Assignment: Reproduce exactly the line that contains "How do I perform: Disable" and every line after it through the end of the records below, leaving out all pictures.
___ Input records
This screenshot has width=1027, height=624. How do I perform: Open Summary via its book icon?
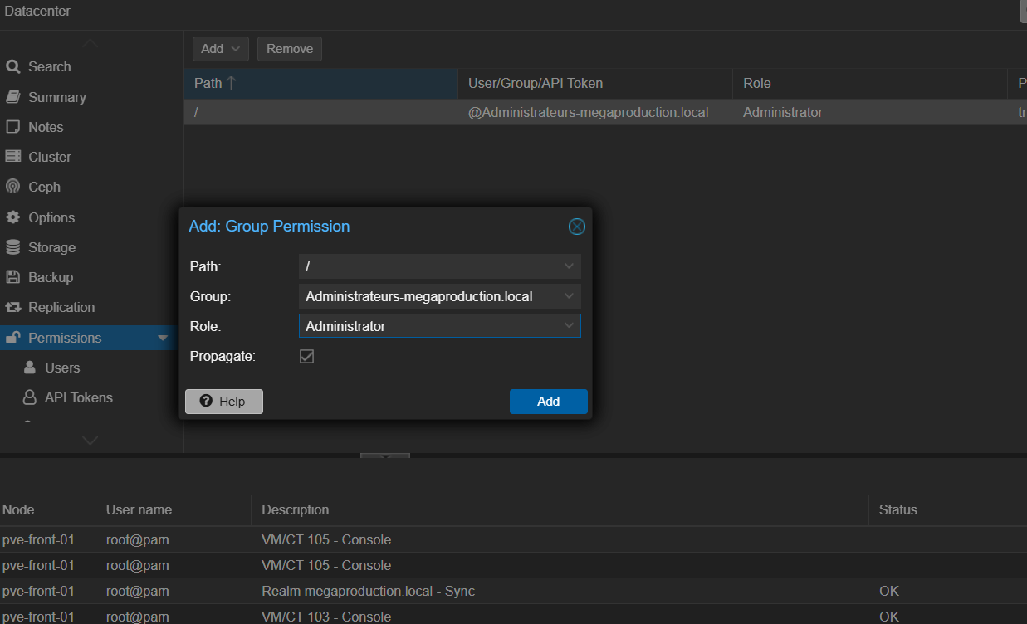pyautogui.click(x=12, y=97)
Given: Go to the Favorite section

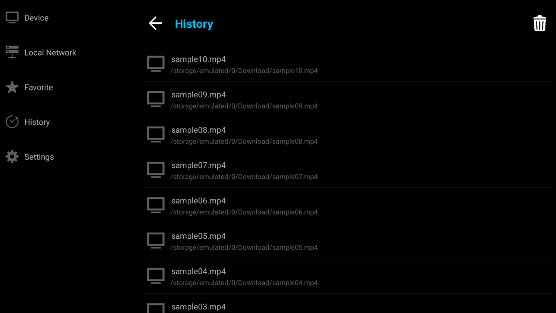Looking at the screenshot, I should 38,88.
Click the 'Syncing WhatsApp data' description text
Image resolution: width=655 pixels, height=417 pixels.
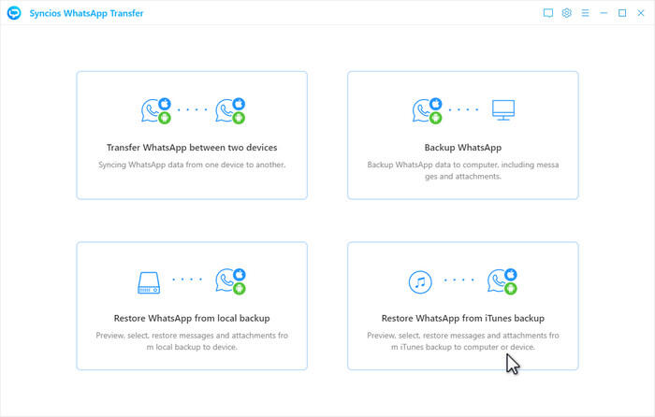(192, 165)
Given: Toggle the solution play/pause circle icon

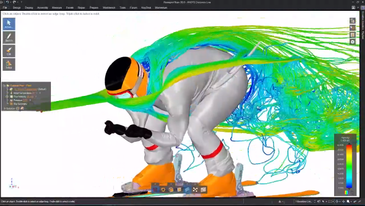Looking at the screenshot, I should pyautogui.click(x=18, y=108).
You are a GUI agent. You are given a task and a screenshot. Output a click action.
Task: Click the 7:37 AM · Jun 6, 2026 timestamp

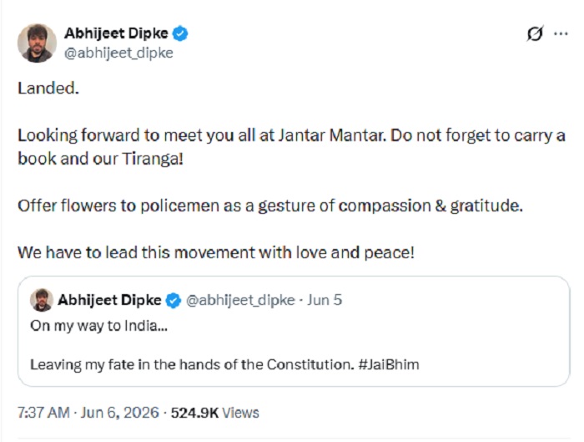click(x=88, y=413)
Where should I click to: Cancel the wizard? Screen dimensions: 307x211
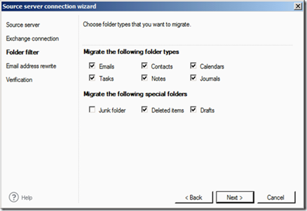[x=276, y=197]
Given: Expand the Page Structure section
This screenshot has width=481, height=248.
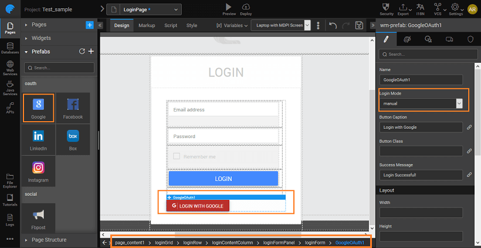Looking at the screenshot, I should [x=59, y=240].
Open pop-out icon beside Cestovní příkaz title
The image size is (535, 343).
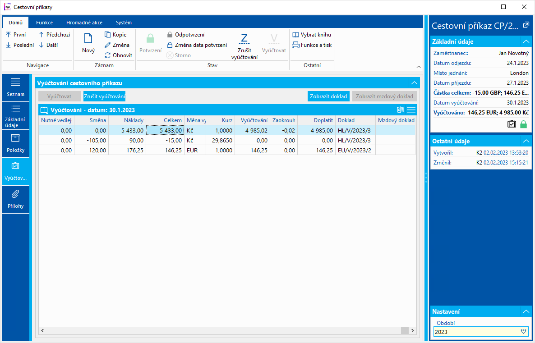[526, 25]
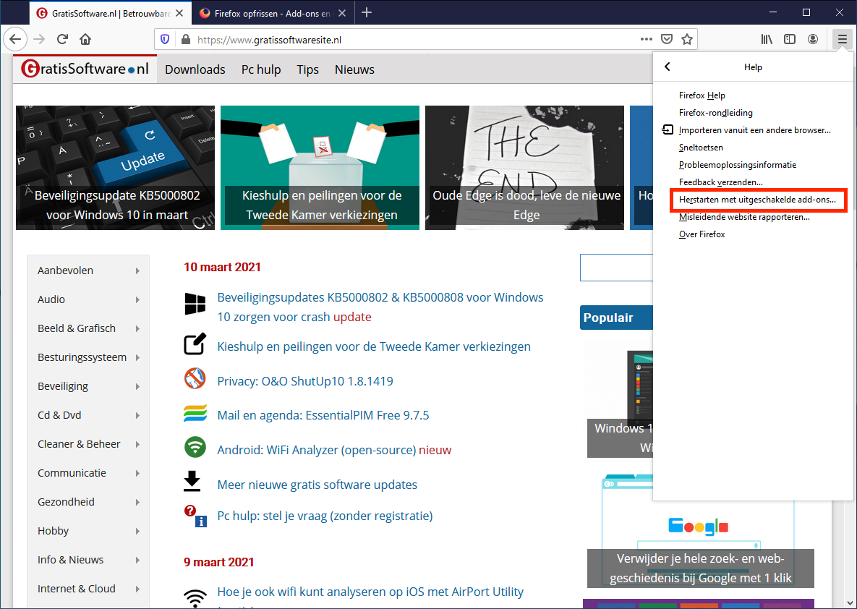Go to the Firefox home page
Image resolution: width=857 pixels, height=609 pixels.
[x=85, y=39]
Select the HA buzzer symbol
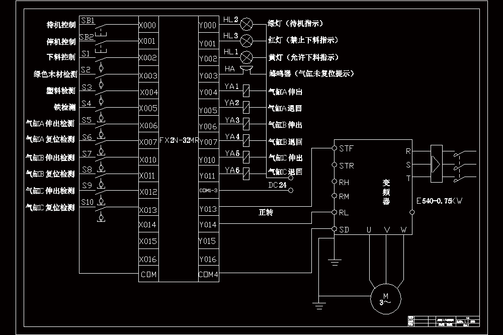The image size is (503, 335). 246,69
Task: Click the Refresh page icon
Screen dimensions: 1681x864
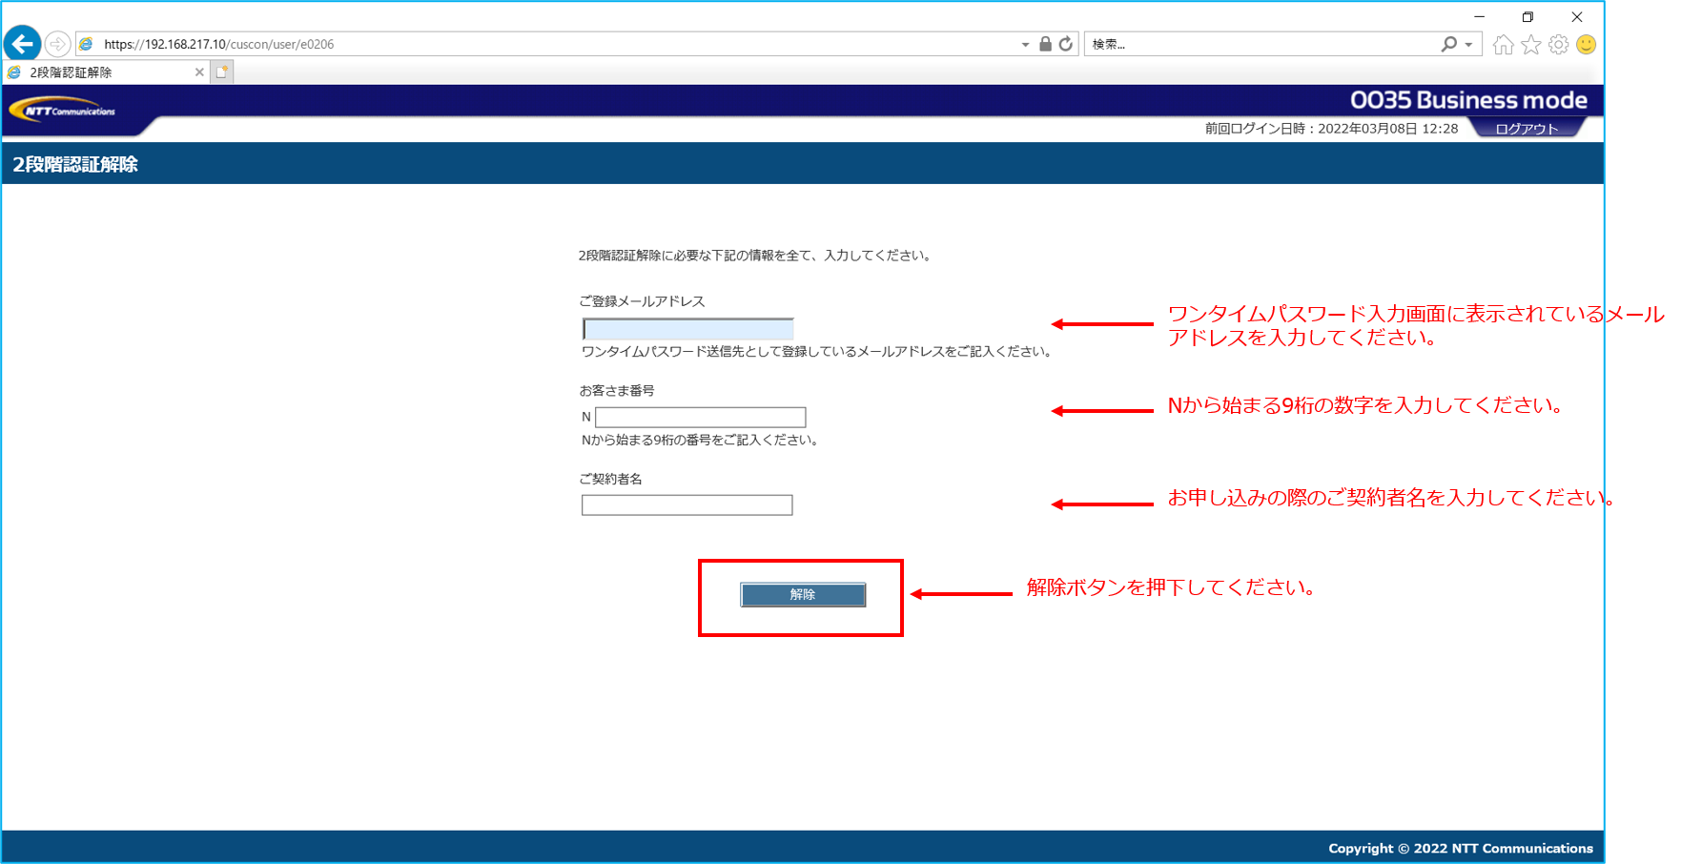Action: click(1066, 44)
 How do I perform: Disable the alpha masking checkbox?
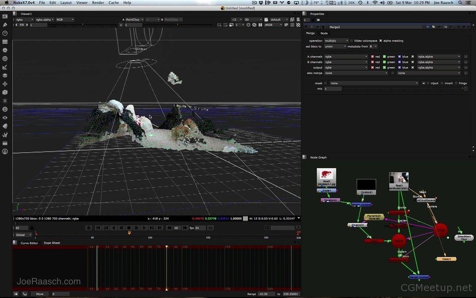(381, 41)
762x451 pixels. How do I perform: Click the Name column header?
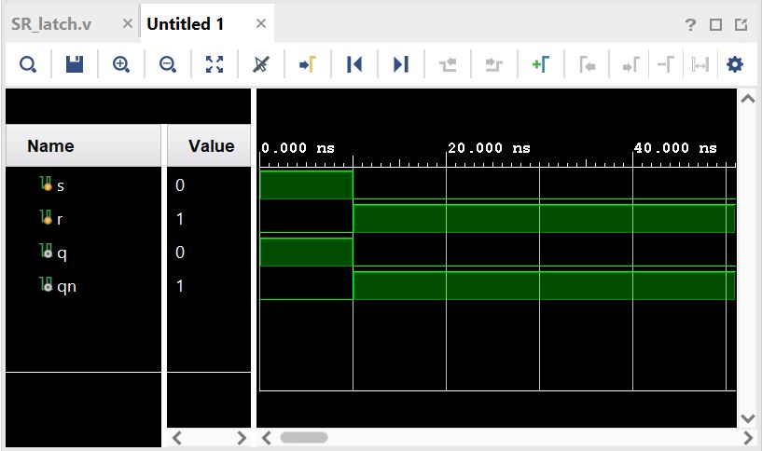(x=50, y=146)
______
Answer section:
 How do I perform: Disable the alpha masking checkbox?
(381, 41)
762x451 pixels. How do I perform: Click the Name column header?
(x=50, y=146)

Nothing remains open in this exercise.